Angelo Mosca, the five-time Grey Cup champion defensive lineman best remembered for a controversial hit and a subsequent fight with Joe Kapp 40 years later, died Saturday. He was 84.
Mosca wife, Helen, announced the death in a Facebook post.
“It is with great sadness that the family of Angelo Mosca announce his passing … after a lengthy battle with Alzheimer’s,” Helen wrote. “Angelo was a loving husband, father, grandfather and great-grandfather as well as friend to so many.”
Elected to the Canadian Football Hall of Fame in 1987, the former Notre Dame and Hamilton Tiger-Cats star was was diagnosed with Alzheimer’s in 2015 shortly after his 78th birthday.
“Angelo Mosca was a superstar,” CFL Commissioner Randy Ambrosie said in a statement. “Tough as nails, he overcame a hardscrabble childhood and became a household name. A phenomenal football player, he played in nine Grey Cup games and won five, one with the Ottawa Rough Riders and four with the Hamilton Tiger-Cats.
“Savvy, smart and ahead of his time, he built his bad guy personae into a personal brand that was bigger than life. Unloved in some markets, where he was the villain, his stature was unmatched in Hamilton, where he was a hero, and when he traded his shoulder pads for wrestling tights, he enthralled Mosca fans in countries near and far.”
The 6-foot-4, 275-pound Mosca gained national notoriety for his hit on British Columbia’s Willie Fleming that knocked the running back out of the 1963 CFL title game.
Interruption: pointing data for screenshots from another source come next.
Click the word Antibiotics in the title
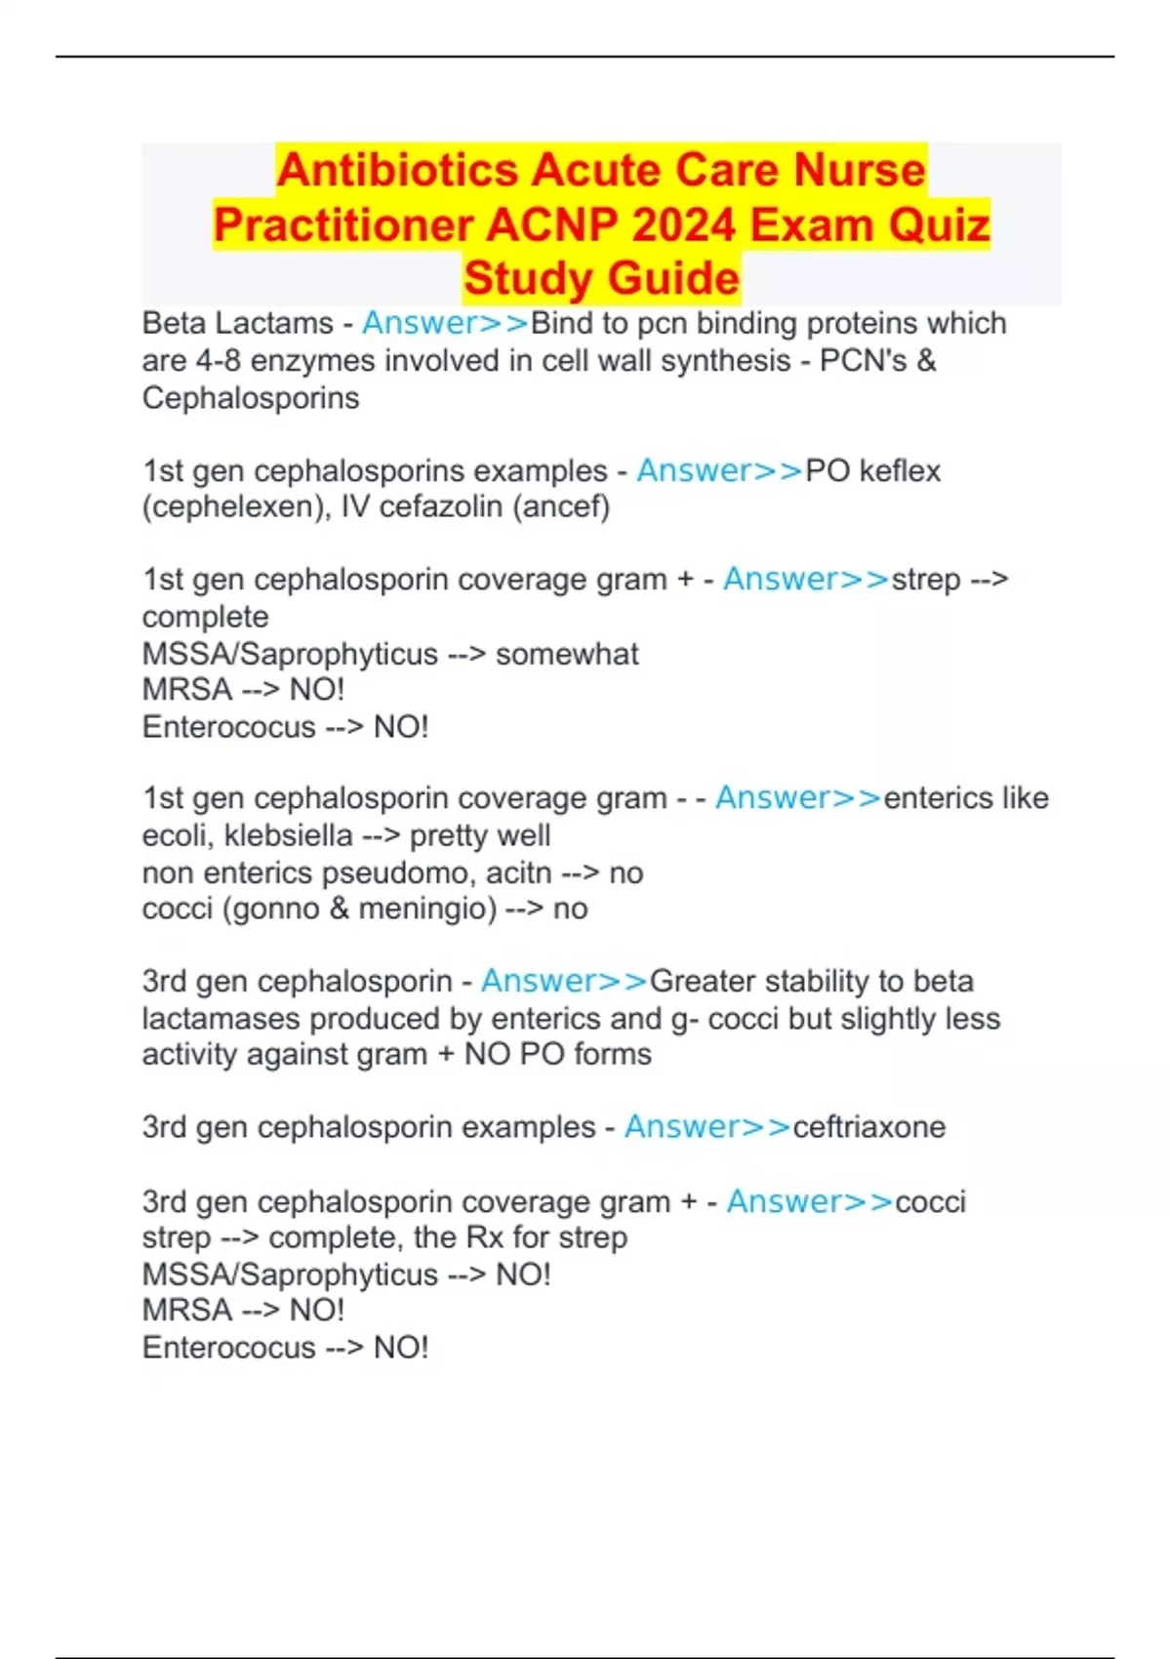pyautogui.click(x=397, y=171)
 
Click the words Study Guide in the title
pyautogui.click(x=601, y=279)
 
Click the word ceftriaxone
pyautogui.click(x=868, y=1127)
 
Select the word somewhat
pyautogui.click(x=567, y=654)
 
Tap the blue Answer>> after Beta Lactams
pyautogui.click(x=445, y=323)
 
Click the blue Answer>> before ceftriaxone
pyautogui.click(x=707, y=1127)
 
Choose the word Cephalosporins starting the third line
pyautogui.click(x=251, y=398)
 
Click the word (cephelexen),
pyautogui.click(x=237, y=507)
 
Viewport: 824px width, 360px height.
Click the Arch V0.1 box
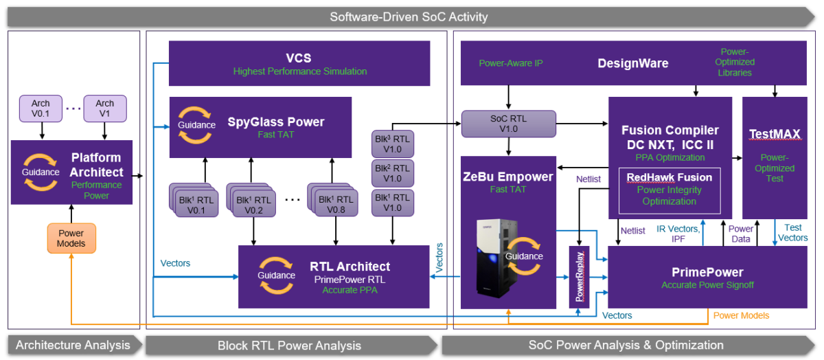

Fleming took the ball on a pitchout and was running to his right. He had been tackled just inside the sideline and was lying on his stomach when Mosca came flying over on top of the Lions player. No penalty was called on the play but many — including then- Lions quarterback Kapp — felt Mosca’s hit was not only late but dirty.
With Fleming no longer able to play, Hamilton went on to win 21-10 and further enhance Mosca’s reputation as the CFL’s meanest player, something he later promoted during his pro wrestling days as bad boy “King Kong” Mosca.
Kapp never shook Mosca’s hand following the ’63 Grey Cup. But he and the Lions gained some revenge by downing Mosca and the Tiger-Cats 34-24 in the ’64 title game at Toronto’s Exhibition Stadium for the B.C. club’s first-ever CFL championship.
In November 2011, the two old foes were guests at a CFL Alumni luncheon during Grey Cup week in Vancouver. The former players were called onstage before the crowd when the then 73-year-old Kapp attempted to give the 74-year-old Mosca flowers as an apparent peace offering but Mosca rejected the gesture with an expletive.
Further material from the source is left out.